### DO THIS
Recast every line of the entries below as a Markdown table with two columns, Row for the line number and Text for the line itself, leaving out blank lines.

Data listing
—————

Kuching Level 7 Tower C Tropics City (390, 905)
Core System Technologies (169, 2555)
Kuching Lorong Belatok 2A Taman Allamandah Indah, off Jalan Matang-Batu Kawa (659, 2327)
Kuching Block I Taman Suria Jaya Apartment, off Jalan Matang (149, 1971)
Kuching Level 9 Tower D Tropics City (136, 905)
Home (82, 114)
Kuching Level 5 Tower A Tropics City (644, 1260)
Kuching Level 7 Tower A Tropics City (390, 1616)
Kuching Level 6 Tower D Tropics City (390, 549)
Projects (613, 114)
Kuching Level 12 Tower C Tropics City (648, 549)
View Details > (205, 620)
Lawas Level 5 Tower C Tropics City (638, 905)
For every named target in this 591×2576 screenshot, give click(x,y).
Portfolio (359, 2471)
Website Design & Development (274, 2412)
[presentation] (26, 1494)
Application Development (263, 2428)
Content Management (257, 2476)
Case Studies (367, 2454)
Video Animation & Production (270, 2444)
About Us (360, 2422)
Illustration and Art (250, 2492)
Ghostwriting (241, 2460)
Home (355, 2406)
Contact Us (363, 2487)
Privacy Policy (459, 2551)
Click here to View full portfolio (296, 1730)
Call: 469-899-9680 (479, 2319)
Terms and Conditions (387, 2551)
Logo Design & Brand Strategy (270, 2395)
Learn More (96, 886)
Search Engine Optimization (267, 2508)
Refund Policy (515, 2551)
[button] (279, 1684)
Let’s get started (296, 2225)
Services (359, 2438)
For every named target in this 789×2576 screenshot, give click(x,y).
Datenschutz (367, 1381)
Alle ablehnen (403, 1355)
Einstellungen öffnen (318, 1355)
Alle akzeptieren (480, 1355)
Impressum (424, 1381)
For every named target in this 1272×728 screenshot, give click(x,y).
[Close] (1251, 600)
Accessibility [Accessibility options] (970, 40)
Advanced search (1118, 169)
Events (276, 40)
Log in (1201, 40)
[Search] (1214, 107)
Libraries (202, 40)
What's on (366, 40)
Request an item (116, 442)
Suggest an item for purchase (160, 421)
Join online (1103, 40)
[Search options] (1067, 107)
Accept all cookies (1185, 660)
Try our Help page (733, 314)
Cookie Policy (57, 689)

—————

### EXERCISE ANSWER
| Row | Text |
|---|---|
| 1 | Kuching Level 7 Tower C Tropics City (390, 905) |
| 2 | Core System Technologies (169, 2555) |
| 3 | Kuching Lorong Belatok 2A Taman Allamandah Indah, off Jalan Matang-Batu Kawa (659, 2327) |
| 4 | Kuching Block I Taman Suria Jaya Apartment, off Jalan Matang (149, 1971) |
| 5 | Kuching Level 9 Tower D Tropics City (136, 905) |
| 6 | Home (82, 114) |
| 7 | Kuching Level 5 Tower A Tropics City (644, 1260) |
| 8 | Kuching Level 7 Tower A Tropics City (390, 1616) |
| 9 | Kuching Level 6 Tower D Tropics City (390, 549) |
| 10 | Projects (613, 114) |
| 11 | Kuching Level 12 Tower C Tropics City (648, 549) |
| 12 | View Details > (205, 620) |
| 13 | Lawas Level 5 Tower C Tropics City (638, 905) |
| 14 | For every named target in this 591×2576 screenshot, give click(x,y). |
| 15 | Portfolio (359, 2471) |
| 16 | Website Design & Development (274, 2412) |
| 17 | [presentation] (26, 1494) |
| 18 | Application Development (263, 2428) |
| 19 | Content Management (257, 2476) |
| 20 | Case Studies (367, 2454) |
| 21 | Video Animation & Production (270, 2444) |
| 22 | About Us (360, 2422) |
| 23 | Illustration and Art (250, 2492) |
| 24 | Ghostwriting (241, 2460) |
| 25 | Home (355, 2406) |
| 26 | Contact Us (363, 2487) |
| 27 | Privacy Policy (459, 2551) |
| 28 | Click here to View full portfolio (296, 1730) |
| 29 | Call: 469-899-9680 (479, 2319) |
| 30 | Terms and Conditions (387, 2551) |
| 31 | Logo Design & Brand Strategy (270, 2395) |
| 32 | Learn More (96, 886) |
| 33 | Search Engine Optimization (267, 2508) |
| 34 | Refund Policy (515, 2551) |
| 35 | [button] (279, 1684) |
| 36 | Let’s get started (296, 2225) |
| 37 | Services (359, 2438) |
| 38 | For every named target in this 789×2576 screenshot, give click(x,y). |
| 39 | Datenschutz (367, 1381) |
| 40 | Alle ablehnen (403, 1355) |
| 41 | Einstellungen öffnen (318, 1355) |
| 42 | Alle akzeptieren (480, 1355) |
| 43 | Impressum (424, 1381) |
| 44 | For every named target in this 1272×728 screenshot, give click(x,y). |
| 45 | [Close] (1251, 600) |
| 46 | Accessibility [Accessibility options] (970, 40) |
| 47 | Advanced search (1118, 169) |
| 48 | Events (276, 40) |
| 49 | Log in (1201, 40) |
| 50 | [Search] (1214, 107) |
| 51 | Libraries (202, 40) |
| 52 | What's on (366, 40) |
| 53 | Request an item (116, 442) |
| 54 | Suggest an item for purchase (160, 421) |
| 55 | Join online (1103, 40) |
| 56 | [Search options] (1067, 107) |
| 57 | Accept all cookies (1185, 660) |
| 58 | Try our Help page (733, 314) |
| 59 | Cookie Policy (57, 689) |